Nun holperten die schweren Wagen schon seit Stunden über die Steine der Via Ostiensis. Zumidest kam es Hippocrates so vor. Wenigstens war es nur leicht Bewölkt und regnete nicht. Manch einer, der es nicht gewohnt war, konnte diesen Tag für ziemlich warm halten, doch Hippocrates mochte dieses warme Wetter. Er mochte eigentlich jedes Wetter, sofern er dafür gerüstet war. Er hatte alle diesbezüglichen Präferenzen aufgegeben, sofern er je welche gehabt hatte. Schließlich war er mit seinen Eltern allzu weit herumgekommen, um sich wegen des Wetters noch zu grämen. Er hatte alle gesehen und erlebt. Die Hitze Ägyptens und die Kälte der Berge Nordgriechenlands. Wochenlangen Regen und Schnee ebenso wie scheinbar ewige Hitze und Dürre.
Mit dem Sonnenaufgang war er heute morgen aufgestanden und hatte kurz darauf die Praxis seines Vaters übergeben. Nahezu mittellos hatte er dann nach Arbeit gesucht. Warum musste sein sich Vater auch so oft betrinken, bis er bertunken zu Tode stürzte? Und warum konnte er seinem Sohn nicht die dazu notwendige Ausbildung finanzieren, als er noch Geld dazu hatte, um ihm die Praxis übergeben zu können? Aber nein, da musste man die Geschäftsbücher eifersüchtiger hüten als alles andere, und sich statt zu arbeiten auf Pump Wein besorgen, bis man bei allen zwielichtigen Gestalten der Straße in der Kreide stand. Was hatte sich Hippocrates mit diesen Kerlen herumschlagen müssen um wenigstens noch seine Medizintasche zu behalten. Zum Glück konnte er die Praxis seines Vaters gewinnbringend zu Geld machen.
Aber er hatte auch unverschämtes Glück gehabt. Direkt in der ersten Villa in der er gefragt hatte, ob er Arbeit würde finden können, waren seine Dienste als Scriba gebraucht worden. Un zu allem Überfluss würde er bald nach Hispanien aufbrechen. Weg von Rom. Weg von diesem Moloch, den er zunächst bewundert, aber nach dem Tod seines Vaters von der hässlicheren Seite gesehen hatte. Weg von den zwielichtigen Gestalten der Straße, die ihm, trotz dass er seine Schulden - oder eher die seines Vaters - beglichen hatte, aus unerfindlichen Gründen ans Leder wollten.
Erleichtert sog Hippocrates die Landluft inn seine Lungen. Ein unbändiges Glücksgefühl bemächtigte sich seiner. So saß er einige Zeit mit verträumtem Gesicht neben dem Fahrer auf dem Kutschbock des ersten Wagens der kleinen Karavane.

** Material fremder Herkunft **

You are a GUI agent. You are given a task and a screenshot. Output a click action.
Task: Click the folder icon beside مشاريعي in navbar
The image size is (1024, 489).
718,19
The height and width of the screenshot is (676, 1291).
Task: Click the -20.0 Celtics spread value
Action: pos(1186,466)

Dann rief er sich in die Gegenwart zurück. Nachdem er zwei Briefe geschrieben und weitergeleitet hatte, musste er sich um die Übersiedlung seines Arbeitgebers nach Hispania kümmern. Hatte er an alles gedacht? Seine Instruktionen waren klar und deutlich gewesen und wenn sie befolgt worden waren und noch würden, so sollte der zweite Teil der Habe seines Arbeitsgebers morgen Vormittag in Ostia ankommen. Hatte er auch wirklich an alles gedacht? Noch konnte er einen Boten zurückschicken um etwas vergessenes zur Liste hinzuzufügen. Er ging die Liste nochmals durch und konnte sich des Gefühles nicht erwehren etwas Wichtiges vergessen zu haben. Aber es wollte ihm beim besten Willen nicht einfallen. Plötzlich erinnerte er sich ... Natürlich ... Diese Gefühl hatte er bei jedem Umzug seit er einmal sein Liebstes Spielzeug, ein Holzpferd vergessen hatte, gehabt, doch wenn er danach wirklich was vergessen hatte so waren es stets völlig nichtige Kleinigkeiten gewesen. Also schob er diese Gedanken beiseite.
Bald würden sie mit Ostia die erste Etappe der Reise erreichen. Er würde die Wagen abladen lassen und das dritte Viertel der Kosten begleichen und die Wagen entlassen. Morgen früh dann stand die Beladung des Schiffes und die Ankunft der zweiten Wageladung bevor. Vielleicht würde er ich während der Reise zur See etwas estspannen können. Froh in die Zukunft blickend meinte Hippocrates Das Stadttor Ostias zu erblicken.